TASK DESCRIPTION: Retyping should cover only the lines from the one containing "Task: Open the Charts menu" through the final line of the records, with pictures omitted.

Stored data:
────────────────────

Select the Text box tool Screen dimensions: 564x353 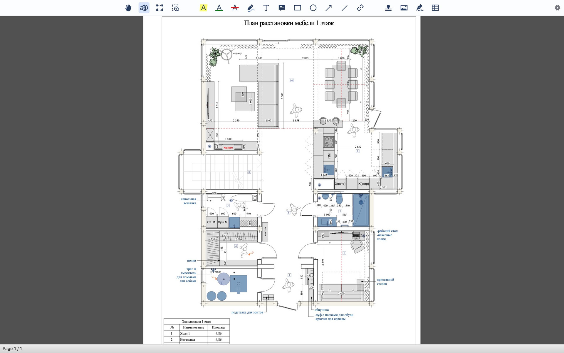266,8
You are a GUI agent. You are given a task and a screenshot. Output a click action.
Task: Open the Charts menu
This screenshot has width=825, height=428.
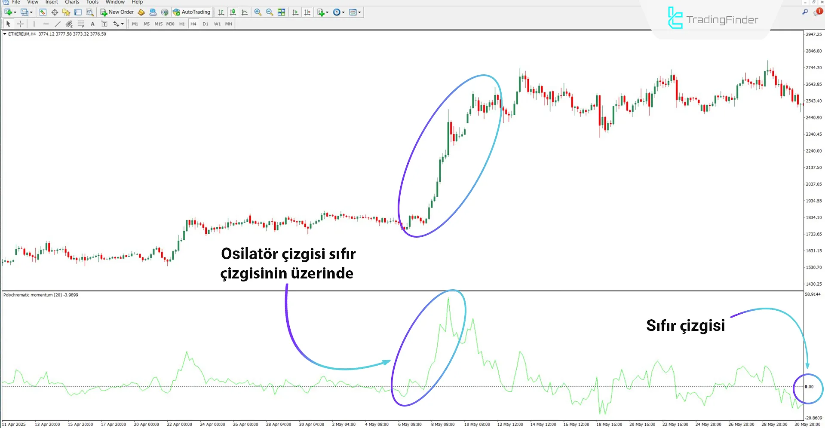tap(71, 2)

────────────────────

SOLUTION TO THIS TASK:
Task: Open the Charts menu
This screenshot has width=825, height=428.
tap(71, 2)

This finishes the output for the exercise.